• Task
Would you return the lines from the one that contains "Anbefalinger (234, 28)" to the last line of the entries below, exactly and with nothing added?

Segment Open

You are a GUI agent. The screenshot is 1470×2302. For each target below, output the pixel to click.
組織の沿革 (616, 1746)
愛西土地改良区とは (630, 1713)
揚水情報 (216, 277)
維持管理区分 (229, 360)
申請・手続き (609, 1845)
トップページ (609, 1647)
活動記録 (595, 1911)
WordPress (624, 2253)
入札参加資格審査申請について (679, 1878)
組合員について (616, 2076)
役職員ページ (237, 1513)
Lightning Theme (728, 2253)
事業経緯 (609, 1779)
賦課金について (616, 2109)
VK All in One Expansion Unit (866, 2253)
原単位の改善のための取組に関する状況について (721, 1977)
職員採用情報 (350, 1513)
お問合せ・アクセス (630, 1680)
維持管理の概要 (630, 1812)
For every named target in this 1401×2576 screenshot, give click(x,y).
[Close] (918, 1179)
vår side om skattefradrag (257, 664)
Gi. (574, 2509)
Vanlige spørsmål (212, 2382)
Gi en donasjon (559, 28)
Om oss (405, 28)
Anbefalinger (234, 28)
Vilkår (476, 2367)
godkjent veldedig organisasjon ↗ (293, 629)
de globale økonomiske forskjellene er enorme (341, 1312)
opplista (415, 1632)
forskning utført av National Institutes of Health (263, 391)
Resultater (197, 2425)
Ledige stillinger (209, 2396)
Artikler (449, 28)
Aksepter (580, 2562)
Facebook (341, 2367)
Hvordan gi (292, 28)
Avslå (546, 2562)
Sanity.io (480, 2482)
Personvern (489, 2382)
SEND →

Segment Closed

• Exercise response
Anbefalinger (234, 28)
Vilkår (476, 2367)
godkjent veldedig organisasjon ↗ (293, 629)
de globale økonomiske forskjellene er enorme (341, 1312)
opplista (415, 1632)
forskning utført av National Institutes of Health (263, 391)
Resultater (197, 2425)
Ledige stillinger (209, 2396)
Artikler (449, 28)
Aksepter (580, 2562)
Facebook (341, 2367)
Hvordan gi (292, 28)
Avslå (546, 2562)
Sanity.io (480, 2482)
Personvern (489, 2382)
SEND →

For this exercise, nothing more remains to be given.